Pixel coordinate grounding data =>
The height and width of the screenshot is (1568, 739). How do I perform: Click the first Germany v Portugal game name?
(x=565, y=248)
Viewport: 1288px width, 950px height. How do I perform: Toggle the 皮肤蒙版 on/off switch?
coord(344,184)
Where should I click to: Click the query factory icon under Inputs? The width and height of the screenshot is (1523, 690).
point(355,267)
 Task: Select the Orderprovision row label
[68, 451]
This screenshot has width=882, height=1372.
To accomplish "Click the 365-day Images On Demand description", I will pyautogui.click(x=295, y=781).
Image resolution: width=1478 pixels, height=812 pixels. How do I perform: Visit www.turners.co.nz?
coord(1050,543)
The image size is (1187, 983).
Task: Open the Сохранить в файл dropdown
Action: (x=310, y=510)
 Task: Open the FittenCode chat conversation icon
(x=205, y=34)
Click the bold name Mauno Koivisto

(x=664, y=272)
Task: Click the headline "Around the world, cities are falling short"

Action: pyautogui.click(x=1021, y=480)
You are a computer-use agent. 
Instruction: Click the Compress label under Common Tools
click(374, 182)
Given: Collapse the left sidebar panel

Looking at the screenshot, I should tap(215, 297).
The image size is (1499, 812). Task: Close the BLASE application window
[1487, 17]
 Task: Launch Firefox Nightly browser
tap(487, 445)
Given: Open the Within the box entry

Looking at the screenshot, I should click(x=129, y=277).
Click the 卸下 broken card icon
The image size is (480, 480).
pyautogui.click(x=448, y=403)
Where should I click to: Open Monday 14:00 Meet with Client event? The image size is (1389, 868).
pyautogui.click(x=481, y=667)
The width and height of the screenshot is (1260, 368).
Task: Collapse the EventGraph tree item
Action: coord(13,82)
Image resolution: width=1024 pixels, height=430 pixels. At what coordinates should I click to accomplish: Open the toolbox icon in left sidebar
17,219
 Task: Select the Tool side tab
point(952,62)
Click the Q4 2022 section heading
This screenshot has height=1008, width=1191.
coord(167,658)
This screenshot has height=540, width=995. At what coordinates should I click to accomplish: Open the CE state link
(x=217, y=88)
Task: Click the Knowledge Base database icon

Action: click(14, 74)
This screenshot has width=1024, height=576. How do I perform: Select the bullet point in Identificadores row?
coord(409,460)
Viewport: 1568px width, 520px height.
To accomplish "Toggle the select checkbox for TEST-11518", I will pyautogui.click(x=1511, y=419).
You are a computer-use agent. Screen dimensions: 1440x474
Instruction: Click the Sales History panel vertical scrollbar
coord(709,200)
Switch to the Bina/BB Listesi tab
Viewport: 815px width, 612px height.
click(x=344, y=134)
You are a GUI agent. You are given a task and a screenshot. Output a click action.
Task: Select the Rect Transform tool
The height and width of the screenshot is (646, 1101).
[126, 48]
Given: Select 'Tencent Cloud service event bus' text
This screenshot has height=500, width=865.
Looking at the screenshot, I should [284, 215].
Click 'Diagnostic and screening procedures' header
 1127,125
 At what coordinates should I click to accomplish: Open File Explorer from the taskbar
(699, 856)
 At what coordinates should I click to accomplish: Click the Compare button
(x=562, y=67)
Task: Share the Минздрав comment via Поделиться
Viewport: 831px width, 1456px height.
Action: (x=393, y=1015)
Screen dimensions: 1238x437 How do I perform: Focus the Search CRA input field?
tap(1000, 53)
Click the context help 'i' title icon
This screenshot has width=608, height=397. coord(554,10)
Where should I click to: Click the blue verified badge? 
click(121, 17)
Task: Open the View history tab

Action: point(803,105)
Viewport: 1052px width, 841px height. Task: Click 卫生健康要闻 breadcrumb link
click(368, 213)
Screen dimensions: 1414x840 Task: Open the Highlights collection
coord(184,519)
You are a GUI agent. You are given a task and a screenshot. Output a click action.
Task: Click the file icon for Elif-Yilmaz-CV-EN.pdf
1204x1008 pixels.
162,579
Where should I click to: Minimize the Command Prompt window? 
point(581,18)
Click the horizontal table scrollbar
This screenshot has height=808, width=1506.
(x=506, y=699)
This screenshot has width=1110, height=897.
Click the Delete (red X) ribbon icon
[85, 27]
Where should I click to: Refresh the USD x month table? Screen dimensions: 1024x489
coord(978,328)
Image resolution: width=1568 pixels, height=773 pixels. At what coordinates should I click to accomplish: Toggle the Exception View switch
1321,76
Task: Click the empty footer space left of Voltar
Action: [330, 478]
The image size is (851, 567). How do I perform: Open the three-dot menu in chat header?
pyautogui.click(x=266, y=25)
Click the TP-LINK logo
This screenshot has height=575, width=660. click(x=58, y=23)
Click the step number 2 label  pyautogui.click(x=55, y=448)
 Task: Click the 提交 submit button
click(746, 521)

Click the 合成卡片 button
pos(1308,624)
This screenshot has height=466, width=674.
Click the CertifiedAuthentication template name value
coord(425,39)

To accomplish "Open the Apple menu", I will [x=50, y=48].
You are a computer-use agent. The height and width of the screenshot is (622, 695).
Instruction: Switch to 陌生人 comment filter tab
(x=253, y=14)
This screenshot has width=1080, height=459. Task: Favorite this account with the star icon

Exercise details => Starting with the line with "Where should I click to: Click the query" above and going on through the line with "This screenshot has width=882, height=1372.", transcribe every line exactly, both ends included, and add nothing.

The completed task =>
Where should I click to: Click the query factory icon under Inputs? The width and height of the screenshot is (1523, 690).
point(355,267)
 Task: Select the Orderprovision row label
[68, 451]
This screenshot has width=882, height=1372.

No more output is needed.